I’d had casual sex unrelated to drinking before, but usually, they were with friends or people I intentionally got into bed with. But the few times that I brought home a stranger whose name I didn’t know and booted them out of my house the next day, or stumbled out their door still wearing my clubbing dress from the night before and never getting their number, always coincided with nights I was black-out drunk.
My sexual promiscuity and alcohol abuse were undeniably closely tied.
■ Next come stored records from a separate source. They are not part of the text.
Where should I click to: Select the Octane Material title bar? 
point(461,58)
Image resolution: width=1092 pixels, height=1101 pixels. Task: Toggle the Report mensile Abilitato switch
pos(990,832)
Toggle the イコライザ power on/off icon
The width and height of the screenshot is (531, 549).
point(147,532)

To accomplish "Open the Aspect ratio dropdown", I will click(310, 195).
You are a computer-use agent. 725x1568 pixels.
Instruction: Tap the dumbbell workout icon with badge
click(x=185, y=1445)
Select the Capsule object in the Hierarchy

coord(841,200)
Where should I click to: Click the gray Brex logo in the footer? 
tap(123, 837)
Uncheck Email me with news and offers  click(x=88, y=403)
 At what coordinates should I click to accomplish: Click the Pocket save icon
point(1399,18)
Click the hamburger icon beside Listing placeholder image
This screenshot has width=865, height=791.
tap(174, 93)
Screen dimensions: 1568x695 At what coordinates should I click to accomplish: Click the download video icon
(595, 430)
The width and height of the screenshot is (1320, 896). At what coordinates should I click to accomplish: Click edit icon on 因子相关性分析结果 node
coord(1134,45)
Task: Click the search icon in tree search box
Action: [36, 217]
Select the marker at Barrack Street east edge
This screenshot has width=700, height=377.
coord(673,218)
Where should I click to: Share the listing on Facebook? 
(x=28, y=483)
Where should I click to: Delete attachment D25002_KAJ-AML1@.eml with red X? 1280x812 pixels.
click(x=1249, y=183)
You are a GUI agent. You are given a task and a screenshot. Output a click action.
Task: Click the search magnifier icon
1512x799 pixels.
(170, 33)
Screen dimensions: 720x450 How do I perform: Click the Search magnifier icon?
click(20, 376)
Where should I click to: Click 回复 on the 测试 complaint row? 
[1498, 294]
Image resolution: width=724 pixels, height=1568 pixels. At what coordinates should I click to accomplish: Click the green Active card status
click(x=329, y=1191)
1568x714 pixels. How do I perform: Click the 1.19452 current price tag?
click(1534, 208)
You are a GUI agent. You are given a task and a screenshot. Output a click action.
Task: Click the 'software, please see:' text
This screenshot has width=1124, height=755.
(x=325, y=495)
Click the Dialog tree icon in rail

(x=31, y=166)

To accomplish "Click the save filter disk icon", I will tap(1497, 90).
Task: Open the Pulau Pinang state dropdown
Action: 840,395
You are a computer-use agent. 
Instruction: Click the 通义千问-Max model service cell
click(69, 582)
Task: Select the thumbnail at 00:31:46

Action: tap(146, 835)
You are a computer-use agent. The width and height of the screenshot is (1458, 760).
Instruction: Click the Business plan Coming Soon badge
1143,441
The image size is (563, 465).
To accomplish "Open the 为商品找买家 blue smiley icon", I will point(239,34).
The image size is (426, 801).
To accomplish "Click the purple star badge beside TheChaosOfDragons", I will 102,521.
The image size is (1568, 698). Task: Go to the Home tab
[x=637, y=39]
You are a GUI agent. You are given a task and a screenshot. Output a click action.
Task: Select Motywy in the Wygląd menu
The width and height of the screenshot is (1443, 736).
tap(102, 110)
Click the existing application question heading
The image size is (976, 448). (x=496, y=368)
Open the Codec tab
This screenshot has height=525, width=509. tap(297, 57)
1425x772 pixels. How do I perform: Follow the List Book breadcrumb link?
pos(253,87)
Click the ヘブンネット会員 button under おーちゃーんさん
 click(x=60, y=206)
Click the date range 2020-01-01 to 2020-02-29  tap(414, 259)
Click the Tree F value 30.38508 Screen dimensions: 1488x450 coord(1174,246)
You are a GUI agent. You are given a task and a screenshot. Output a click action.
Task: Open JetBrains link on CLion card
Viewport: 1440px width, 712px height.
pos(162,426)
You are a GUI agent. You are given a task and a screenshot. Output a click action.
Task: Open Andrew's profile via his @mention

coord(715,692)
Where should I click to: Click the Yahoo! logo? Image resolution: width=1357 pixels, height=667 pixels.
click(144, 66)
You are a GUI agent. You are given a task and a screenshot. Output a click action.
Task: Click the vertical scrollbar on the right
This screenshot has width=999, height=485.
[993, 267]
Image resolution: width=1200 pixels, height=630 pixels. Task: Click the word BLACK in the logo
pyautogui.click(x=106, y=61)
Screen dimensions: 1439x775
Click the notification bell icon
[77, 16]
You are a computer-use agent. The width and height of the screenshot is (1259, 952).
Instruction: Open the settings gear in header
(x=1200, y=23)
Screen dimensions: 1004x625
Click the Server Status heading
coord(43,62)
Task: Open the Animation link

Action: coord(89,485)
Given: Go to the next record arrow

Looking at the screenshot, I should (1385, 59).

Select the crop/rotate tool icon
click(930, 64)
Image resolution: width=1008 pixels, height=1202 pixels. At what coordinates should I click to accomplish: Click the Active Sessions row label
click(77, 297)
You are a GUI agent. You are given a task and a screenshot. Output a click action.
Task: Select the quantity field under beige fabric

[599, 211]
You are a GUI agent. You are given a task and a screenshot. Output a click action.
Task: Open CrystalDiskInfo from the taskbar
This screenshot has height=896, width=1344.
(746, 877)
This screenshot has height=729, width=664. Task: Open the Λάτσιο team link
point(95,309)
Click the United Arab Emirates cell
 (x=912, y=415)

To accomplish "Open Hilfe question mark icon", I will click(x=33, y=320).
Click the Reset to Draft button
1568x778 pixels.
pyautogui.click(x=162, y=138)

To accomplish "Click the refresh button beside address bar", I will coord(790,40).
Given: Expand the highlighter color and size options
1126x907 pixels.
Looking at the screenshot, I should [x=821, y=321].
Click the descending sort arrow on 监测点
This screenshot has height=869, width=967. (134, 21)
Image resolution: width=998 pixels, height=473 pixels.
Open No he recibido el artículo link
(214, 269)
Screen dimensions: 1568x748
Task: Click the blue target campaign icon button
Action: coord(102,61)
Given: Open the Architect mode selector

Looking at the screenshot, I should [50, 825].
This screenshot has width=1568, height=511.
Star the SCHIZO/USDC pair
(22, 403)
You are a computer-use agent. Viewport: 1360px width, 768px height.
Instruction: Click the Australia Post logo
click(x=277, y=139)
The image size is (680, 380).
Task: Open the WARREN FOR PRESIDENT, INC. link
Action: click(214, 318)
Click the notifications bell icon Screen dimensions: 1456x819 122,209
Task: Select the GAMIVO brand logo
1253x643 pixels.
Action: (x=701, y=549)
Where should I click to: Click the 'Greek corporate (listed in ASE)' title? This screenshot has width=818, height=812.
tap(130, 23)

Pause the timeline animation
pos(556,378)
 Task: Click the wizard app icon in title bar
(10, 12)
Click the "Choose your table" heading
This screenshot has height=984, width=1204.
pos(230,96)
In her book, Blackout, Sarah Hepola writes about how sex was made complicated by drinking. For her, it was both exciting and dangerous. It was a constant push-pull of “want tos” and “shouldn’ts.” She writes:
“I drank to drown those voices, because I wanted the bravado of a sexually liberated woman. I wanted the same freedom from internal conflict my male friends seemed to enjoy. So I drank myself to a place where I didn’t care, but I woke up a person who cared enormously. Many yeses on Friday nights would have been nos on a Saturday morning.”
This was my experience as well. I wanted to be a sexually empowered woman but was confused by what I was actually comfortable with and who I wanted to sleep with.
I equated wanting to have sex with wanting to be desired. Sleeping with men validated that I was attractive and worthy of (what I thought was) their love.
So often, I’d start an evening off with no sexual interest in my date or someone I met at the bar, and by the end of the night, we’d be sloppily kissing in a dark corner of the room.
Alcohol certainly didn’t help me understand this conflict better— it only momentarily erased the fact that there was any conflict at all. I didn’t know what I wanted, so I drank to a point where I didn’t have to decide.
What I’ve realized now is that my alcohol abuse was a Band-Aid. It acted as a release valve when I spent so much of my time trying to be in control. I was constantly berated by self-deprecating thoughts and feelings of unworthiness, and drinking numbed those feelings.
When I felt insecure, white wine gave me confidence.
When I was tired, a shot of tequila made me the life of the party.
When I felt unattractive, a whiskey on the rocks got me a lover.
I also felt so much shame around my own sexuality and sexual desires. It felt like the only way I had the freedom to explore my sexuality was when I was drinking.
For a long time, I buried my attraction towards women for fear of what admitting that would mean. Doing so only led to unsafe sexual encounters with women and men that, most of the time, I didn’t even remember.
In the later part of her book, Hepola talks about the discomfort of dating and sex in early sobriety:
“I knew such joy could exist between two people, but I had no clue how to get it anymore. My only directions involved taking a glass of wine to my lips and letting the sweet release show me the way. Clearly, I needed a new map.”
And that’s exactly what I knew I had to do. A new map. A new way to actually get the things I was seeking.
When I went to therapy and quit drinking for a period of time (I’m not alcohol-free now, but when I do drink, I practice “mindful drinking”), I started spending time getting to know the person beneath the booze.
I got to know my desires. And I began to learn how to ask for what I wanted without the help of alcohol.
The more I allowed myself to have these experiences in a safe environment with partners I trusted, the less I depended on drinking to make those decisions for me.
Surprisingly—or maybe unsurprisingly—I’ve never had the kind of intimacy drunk as I have when I’m sober. We think of booze as a lubricant (pun intended), but it actually has the opposite effect.
In fact, alcohol reduces our experience of pleasure and can have real long-term effects on our sex drive.
I thought alcohol would make me liberated and empowered. I thought it was a way to get what I wanted, be who I wanted, a way to receive love and affection, but all it ever gave me was a hangover and a person in my bed whose name I barely remembered.
I think back to that night I first had sex with my boyfriend, and I don’t think I would have asked, “Do you want to fuck?” if I hadn’t been drunk.
I was more focused on being the kind of person I thought he wanted me to be rather caring about what was best for me.
Part of me wishes we’d waited. Part of me wishes it didn’t take me 13 years to know what I wanted without a drink in hand.